◆ BLOC DE TEXTE ◆
##############################

Dans son dernier rapport actualisant les données sur les flux financiers illicites (FFI) en Afrique, le Groupe de Haut niveau conduit par l’ancien Président sud-africain TABHO M’BEKI et la CNUCED (Conférence des Nations unies pour le commerce et le développement) nous informe que 88,6 milliards de dollars se volatilisent chaque année du continent. Outre les sommes en jeu.

Quant à  l’Afrique  de l’ouest, elle  est devenue plus vulnérable aux activités illicites car la distinction entre « licite » et « illicite » est souvent floue, parce que des communautés entières peuvent dépendre du commerce illicite, soulignent les auteurs du rapport , selon l’étude réalisée par l’OCDE et la Banque africaine de développement (BAD) en collaboration avec la Banque mondiale, le Nepad et le Groupe intergouvernemental d’action contre le blanchiment d’argent en Afrique de l’ouest (Giaba).

« En Guinée, la corruption est malheureusement encore persistante. Selon les rapports 2011 et 2017 de l’Agence nationale de lutte contre la corruption, le volume des pots-de-vin en Guinée avoisine en moyenne 600 milliards de francs Guinée chaque année. La même source indique que les opérateurs économiques déclarent avoir payé près de 500 milliards de francs guinéens par an en paiement non officiel et 75% des entreprises affirment faire des cadeaux pour obtenir des contrats »

« Depuis 2010, l’action du gouvernement dans la lutte contre la corruption s’est focalisée sur plusieurs actions : l’inscription de la lutte contre la corruption dans la lettre de mission de tous les membres du gouvernement et l’exigence de transparence dans tous les processus administratifs ; l’adoption de la loi portant prévention, détection et répression de la corruption et des infractions assimilées en juillet 2017 ; la mise sur pied d’un arsenal important de contrôle impliquant plusieurs institutions républicaines et administratives ( la Cour des comptes, l’Inspection générale d’Etat, l’Inspection générale des finances, l’autorité de régulation des marchés publics, l’agence nationale de lutte contre la corruption, l’Agent judiciaire de l’Etat, la CENTIF pour le blanchiment d’argent) ; la déclaration des biens des hauts fonctionnaires de l’état, le recours aux technologies de l’information pour accroître la transparence. »  et enfin la CRIEF (Cour de répression des infractions économiques et financières)

##############################

◆ LIGNES DE DONNÉES ◆
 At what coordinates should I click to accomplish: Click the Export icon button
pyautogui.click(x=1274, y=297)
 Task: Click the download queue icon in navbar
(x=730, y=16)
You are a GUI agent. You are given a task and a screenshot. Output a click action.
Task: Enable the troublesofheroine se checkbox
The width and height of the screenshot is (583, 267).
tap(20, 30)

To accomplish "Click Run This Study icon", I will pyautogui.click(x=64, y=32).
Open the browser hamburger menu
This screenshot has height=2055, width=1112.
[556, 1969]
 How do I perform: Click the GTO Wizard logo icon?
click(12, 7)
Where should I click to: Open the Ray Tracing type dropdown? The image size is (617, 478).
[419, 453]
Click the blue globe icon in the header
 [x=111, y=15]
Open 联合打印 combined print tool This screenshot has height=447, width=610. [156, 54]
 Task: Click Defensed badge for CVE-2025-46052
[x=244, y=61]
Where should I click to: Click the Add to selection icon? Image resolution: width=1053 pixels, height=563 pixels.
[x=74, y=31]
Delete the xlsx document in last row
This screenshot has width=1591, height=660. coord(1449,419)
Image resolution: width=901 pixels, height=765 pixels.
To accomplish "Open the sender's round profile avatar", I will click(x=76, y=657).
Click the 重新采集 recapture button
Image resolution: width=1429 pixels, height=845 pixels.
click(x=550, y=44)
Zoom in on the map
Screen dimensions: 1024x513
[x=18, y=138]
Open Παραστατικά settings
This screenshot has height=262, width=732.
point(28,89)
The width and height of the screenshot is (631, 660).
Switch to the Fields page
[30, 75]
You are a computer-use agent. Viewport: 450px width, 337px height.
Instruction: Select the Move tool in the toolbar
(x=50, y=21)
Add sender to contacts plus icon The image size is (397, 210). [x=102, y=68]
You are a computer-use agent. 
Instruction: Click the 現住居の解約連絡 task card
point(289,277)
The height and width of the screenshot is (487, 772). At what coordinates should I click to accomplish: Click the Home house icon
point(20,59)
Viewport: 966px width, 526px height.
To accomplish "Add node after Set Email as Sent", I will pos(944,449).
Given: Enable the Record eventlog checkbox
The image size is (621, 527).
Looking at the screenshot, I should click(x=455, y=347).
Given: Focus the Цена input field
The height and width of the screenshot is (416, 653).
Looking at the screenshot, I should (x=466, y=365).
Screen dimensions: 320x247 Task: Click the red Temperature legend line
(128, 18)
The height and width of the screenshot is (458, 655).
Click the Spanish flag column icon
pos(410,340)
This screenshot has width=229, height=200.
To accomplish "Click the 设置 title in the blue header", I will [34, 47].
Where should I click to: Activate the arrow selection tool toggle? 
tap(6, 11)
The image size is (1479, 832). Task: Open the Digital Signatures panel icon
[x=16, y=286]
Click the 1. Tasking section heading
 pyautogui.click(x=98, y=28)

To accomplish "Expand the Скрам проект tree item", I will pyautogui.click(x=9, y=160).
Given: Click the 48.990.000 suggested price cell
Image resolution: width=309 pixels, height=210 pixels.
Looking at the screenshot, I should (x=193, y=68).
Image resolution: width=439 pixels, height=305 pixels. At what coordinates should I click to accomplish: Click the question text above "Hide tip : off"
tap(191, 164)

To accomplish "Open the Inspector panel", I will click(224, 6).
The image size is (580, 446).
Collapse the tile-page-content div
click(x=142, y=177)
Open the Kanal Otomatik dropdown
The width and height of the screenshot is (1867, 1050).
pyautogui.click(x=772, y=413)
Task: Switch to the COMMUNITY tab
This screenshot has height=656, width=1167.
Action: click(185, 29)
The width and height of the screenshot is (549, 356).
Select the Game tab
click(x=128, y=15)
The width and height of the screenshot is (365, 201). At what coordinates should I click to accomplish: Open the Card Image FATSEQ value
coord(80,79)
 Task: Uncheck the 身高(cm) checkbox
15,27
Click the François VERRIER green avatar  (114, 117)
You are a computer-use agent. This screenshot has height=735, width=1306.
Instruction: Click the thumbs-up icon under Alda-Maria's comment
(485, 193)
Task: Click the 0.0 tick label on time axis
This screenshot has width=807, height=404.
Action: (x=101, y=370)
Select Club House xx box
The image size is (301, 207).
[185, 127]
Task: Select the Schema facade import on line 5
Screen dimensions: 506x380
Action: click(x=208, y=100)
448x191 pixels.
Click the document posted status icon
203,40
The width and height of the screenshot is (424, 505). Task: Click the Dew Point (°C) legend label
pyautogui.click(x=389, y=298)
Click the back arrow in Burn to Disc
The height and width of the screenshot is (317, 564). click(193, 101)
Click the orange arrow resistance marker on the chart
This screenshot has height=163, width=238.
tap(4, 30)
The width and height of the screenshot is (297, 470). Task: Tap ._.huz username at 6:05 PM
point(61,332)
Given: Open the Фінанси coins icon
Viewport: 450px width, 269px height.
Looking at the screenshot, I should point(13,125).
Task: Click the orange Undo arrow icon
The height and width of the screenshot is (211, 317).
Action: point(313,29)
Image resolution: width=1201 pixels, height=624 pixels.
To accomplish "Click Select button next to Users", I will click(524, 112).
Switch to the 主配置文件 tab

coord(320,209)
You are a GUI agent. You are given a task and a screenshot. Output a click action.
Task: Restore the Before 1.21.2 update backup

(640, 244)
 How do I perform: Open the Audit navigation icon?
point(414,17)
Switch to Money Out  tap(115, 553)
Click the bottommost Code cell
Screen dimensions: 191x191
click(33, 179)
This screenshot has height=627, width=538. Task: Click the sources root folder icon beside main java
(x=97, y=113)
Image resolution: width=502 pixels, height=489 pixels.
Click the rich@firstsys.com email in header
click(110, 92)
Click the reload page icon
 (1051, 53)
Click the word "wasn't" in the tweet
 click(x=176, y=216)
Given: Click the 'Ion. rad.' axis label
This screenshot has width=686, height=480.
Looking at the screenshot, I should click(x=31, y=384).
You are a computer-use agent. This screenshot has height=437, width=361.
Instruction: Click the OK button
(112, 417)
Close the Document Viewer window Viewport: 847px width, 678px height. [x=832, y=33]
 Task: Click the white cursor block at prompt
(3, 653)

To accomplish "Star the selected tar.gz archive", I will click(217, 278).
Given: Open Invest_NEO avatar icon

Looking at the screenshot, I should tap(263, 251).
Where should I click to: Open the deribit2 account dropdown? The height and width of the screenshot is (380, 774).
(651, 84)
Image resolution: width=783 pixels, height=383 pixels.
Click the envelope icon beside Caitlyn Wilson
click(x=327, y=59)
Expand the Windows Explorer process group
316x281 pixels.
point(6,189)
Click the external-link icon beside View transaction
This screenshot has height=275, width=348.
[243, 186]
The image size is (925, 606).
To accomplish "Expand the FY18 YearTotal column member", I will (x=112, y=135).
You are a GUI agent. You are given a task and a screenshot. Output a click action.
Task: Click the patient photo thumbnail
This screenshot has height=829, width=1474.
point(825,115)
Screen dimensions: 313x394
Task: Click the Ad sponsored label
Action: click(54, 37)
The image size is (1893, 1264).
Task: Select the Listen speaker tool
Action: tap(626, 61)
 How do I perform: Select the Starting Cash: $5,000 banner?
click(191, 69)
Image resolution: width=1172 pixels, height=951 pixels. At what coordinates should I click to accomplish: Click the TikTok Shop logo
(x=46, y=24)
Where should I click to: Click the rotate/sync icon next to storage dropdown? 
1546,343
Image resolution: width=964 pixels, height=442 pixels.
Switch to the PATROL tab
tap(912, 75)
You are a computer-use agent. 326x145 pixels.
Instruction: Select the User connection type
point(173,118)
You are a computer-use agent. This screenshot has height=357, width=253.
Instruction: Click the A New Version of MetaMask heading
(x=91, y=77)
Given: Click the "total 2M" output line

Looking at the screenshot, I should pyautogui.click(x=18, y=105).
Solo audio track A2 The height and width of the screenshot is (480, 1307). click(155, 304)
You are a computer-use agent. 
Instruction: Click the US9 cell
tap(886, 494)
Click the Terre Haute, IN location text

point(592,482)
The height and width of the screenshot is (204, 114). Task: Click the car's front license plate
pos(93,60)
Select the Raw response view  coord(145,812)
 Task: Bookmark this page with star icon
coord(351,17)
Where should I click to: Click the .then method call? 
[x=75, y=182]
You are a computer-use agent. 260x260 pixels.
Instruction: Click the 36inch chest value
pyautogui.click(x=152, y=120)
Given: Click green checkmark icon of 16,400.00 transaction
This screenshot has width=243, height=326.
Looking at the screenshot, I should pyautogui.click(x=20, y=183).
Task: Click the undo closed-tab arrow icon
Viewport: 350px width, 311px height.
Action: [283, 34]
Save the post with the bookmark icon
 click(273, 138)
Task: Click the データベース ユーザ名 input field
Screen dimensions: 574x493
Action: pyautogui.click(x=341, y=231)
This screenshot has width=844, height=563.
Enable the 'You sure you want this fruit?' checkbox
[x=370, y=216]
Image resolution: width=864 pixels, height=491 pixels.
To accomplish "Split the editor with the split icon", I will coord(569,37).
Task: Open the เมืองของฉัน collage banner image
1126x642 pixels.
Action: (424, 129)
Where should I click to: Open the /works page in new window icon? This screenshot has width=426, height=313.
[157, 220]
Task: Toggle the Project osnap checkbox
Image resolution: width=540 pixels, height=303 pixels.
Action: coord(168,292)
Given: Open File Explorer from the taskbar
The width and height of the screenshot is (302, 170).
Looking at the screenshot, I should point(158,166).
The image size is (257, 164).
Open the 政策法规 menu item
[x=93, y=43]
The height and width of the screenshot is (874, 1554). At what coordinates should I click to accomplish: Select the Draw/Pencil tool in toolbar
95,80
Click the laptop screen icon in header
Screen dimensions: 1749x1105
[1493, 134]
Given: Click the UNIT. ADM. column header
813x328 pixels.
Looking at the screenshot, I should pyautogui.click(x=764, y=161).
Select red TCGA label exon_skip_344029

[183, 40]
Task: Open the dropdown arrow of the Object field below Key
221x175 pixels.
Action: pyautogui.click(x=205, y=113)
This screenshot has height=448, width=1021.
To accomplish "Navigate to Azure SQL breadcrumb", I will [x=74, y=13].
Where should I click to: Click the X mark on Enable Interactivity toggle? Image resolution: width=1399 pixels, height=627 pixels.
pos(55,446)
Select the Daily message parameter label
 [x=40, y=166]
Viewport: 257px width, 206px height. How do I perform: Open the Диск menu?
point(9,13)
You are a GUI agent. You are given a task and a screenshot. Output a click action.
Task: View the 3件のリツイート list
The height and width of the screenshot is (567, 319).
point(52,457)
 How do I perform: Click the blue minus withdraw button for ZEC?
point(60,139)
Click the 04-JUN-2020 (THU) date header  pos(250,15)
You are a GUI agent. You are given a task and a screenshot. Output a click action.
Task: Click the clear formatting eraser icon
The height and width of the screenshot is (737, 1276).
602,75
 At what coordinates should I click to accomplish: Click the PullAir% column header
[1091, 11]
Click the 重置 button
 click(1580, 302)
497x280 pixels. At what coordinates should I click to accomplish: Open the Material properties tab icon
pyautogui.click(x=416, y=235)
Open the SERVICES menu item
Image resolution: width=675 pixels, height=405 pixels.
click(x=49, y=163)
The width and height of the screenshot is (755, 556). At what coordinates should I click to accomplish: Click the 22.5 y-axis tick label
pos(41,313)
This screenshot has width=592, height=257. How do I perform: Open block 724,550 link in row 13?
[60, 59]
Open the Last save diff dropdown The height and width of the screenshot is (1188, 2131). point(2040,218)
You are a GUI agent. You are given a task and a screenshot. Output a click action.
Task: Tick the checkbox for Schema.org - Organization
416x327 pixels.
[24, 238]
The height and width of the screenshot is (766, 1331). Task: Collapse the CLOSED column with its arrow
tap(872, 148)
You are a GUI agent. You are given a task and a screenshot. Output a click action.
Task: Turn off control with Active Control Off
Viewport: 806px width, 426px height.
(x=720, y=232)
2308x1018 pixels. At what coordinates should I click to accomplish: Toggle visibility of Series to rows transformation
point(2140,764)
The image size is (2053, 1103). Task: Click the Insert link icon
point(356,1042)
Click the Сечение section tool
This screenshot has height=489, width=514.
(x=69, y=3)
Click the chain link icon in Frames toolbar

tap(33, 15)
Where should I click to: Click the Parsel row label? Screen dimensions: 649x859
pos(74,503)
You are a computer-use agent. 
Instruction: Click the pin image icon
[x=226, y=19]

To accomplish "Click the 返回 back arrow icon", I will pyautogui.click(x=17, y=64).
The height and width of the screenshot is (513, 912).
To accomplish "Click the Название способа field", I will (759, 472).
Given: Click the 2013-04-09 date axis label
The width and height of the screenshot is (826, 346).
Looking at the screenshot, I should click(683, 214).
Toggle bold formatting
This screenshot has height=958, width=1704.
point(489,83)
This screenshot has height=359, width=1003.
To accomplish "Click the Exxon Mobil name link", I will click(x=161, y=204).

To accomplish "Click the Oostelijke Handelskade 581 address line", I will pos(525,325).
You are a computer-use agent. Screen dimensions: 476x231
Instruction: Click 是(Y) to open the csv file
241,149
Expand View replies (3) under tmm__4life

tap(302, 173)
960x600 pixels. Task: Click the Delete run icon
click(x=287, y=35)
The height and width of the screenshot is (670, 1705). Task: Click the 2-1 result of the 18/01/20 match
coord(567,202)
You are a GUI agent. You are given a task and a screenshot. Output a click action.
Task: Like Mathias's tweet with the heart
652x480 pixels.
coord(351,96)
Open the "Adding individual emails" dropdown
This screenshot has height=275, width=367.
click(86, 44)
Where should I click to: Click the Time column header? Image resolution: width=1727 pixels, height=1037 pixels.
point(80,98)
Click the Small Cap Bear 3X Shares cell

##############################

◆ LISTE DES TÂCHES ◆
- A) D'après le texte sur les flux financiers illicites, quelle somme disparaît chaque année du continent africain ?
- B) Résumez en deux phrases le texte sur les flux financiers illicites et la corruption.
- C) Prolongez le texte sur la corruption en Guinée à partir de sa dernière phrase.

◆ RÉPONSES PAR TÂCHE ◆
- A) 88,6 milliards de dollars.

- B) Selon un rapport du Groupe de haut niveau et de la CNUCED, 88,6 milliards de dollars de flux financiers illicites quittent l'Afrique chaque année, et l'Afrique de l'Ouest est devenue plus vulnérable aux activités illicites parce que la distinction entre licite et illicite y est souvent floue. En Guinée, où la corruption demeure persistante, le gouvernement a mené depuis 2010 plusieurs actions, dont l'adoption en juillet 2017 d'une loi contre la corruption, un important dispositif de contrôle associant plusieurs institutions et la déclaration des biens des hauts fonctionnaires.

- C)
Depuis 2010, la Guinée a gagné beaucoup de places dans la lutte contre la corruption. Elle est passée de 164ème à 138ème en 2018 et 150ème sur 180 pays avec une note de 25/100 en 2021.

  1. COMMENT COMPRENDRE LE PHÉNOMÈNE DES FFI ?

 D’après le rapport, « Les flux financiers illicites (FFI) sont des mouvements transfrontaliers d’argent et d’actifs dont la source, le transfert ou l’utilisation sont illégaux ». Y sont distinguées 4 grandes catégories. D’abord, « les pratiques fiscales et commerciales » consistant essentiellement à de fausses facturations pour les produits destinés à l’import ou à l’export, environ 40 milliards de dollars par an. Ensuite « les marchés illégaux », relevant notamment du trafic d’êtres humains ou encore de déchets toxiques. De même « les activités relevant du vol et le financement de la criminalité et du terrorisme ». Enfin, les FFI liés à la « corruption ».

  1. À QUI LA FAUTE ? (Presque tout le monde)

Lorsqu’il est question de l’Afrique et des raisons pour lesquelles les pays rencontrent des difficultés de développement, très vite la corruption intérieure est pointée du doigt comme principale responsable. Elle est indéniable : environ 148 milliards $US par an selon la Banque africaine de développement. Il faut néanmoins distinguer la « petite » de la « grande » corruption.

S’il faut incontestablement lutter contre la petite corruption, il faut avant tout considérer qu’elle est le produit d’appareils d’État rendus défaillants par des décennies d’ingérences extérieures néocoloniales, et dans laquelle se complaisent des classes capitalistes autochtones et dirigeantes complices.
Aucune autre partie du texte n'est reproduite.